WHAT THE TASK ASKS: Among the lines below, restate word for word only those from the line with "771x636 pixels. How" through the line with "The width and height of the screenshot is (803, 421).", with both end lines kept.

THE DATA:
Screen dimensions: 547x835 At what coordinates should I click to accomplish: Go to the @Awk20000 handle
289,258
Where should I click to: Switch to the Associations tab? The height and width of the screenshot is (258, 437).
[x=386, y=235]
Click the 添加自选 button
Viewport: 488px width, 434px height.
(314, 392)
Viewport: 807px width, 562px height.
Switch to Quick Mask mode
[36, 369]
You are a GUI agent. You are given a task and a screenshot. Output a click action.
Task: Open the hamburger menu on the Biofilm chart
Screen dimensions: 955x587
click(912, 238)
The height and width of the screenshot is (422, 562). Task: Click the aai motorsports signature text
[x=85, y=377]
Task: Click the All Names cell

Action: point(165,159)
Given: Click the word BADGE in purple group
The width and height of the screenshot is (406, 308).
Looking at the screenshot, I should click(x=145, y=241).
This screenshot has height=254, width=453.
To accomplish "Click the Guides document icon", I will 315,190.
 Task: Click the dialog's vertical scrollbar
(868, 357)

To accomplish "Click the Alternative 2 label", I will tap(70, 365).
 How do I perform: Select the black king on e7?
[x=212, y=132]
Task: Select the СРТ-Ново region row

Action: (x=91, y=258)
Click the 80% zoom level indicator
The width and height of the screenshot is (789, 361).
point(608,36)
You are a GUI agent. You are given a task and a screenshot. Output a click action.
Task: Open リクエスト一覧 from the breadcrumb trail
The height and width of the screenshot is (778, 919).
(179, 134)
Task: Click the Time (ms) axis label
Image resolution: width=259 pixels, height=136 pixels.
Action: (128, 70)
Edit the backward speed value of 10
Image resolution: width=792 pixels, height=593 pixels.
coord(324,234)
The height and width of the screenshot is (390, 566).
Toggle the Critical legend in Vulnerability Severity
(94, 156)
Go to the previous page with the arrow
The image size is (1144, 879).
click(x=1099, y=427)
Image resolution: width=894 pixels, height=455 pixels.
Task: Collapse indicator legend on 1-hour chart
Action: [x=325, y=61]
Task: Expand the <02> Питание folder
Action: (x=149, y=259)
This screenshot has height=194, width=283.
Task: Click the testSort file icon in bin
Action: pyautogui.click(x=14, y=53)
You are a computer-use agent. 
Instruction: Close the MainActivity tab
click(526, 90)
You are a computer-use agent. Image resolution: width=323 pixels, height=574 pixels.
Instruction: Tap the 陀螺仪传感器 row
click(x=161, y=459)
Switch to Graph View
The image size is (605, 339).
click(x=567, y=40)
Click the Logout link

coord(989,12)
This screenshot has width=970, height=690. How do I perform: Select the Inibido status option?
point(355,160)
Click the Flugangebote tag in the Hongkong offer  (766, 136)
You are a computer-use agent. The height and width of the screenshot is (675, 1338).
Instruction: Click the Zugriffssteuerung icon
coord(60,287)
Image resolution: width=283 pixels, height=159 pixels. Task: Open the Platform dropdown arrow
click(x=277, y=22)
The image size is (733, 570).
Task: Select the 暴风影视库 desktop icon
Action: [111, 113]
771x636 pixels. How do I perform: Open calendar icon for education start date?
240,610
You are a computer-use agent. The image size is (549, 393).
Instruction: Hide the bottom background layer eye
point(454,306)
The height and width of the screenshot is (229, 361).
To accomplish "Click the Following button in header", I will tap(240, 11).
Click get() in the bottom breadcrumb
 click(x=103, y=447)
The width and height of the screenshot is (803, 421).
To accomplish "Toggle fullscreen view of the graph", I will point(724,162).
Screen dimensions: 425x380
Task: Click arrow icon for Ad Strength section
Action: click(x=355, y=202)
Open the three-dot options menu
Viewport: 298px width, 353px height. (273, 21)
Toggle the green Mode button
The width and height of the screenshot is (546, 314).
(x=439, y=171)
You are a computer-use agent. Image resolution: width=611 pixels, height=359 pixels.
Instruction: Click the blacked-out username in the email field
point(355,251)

ANSWER FOR THE TASK:
771x636 pixels. How do I perform: Open calendar icon for education start date?
240,610
You are a computer-use agent. The image size is (549, 393).
Instruction: Hide the bottom background layer eye
point(454,306)
The height and width of the screenshot is (229, 361).
To accomplish "Click the Following button in header", I will tap(240, 11).
Click get() in the bottom breadcrumb
 click(x=103, y=447)
The width and height of the screenshot is (803, 421).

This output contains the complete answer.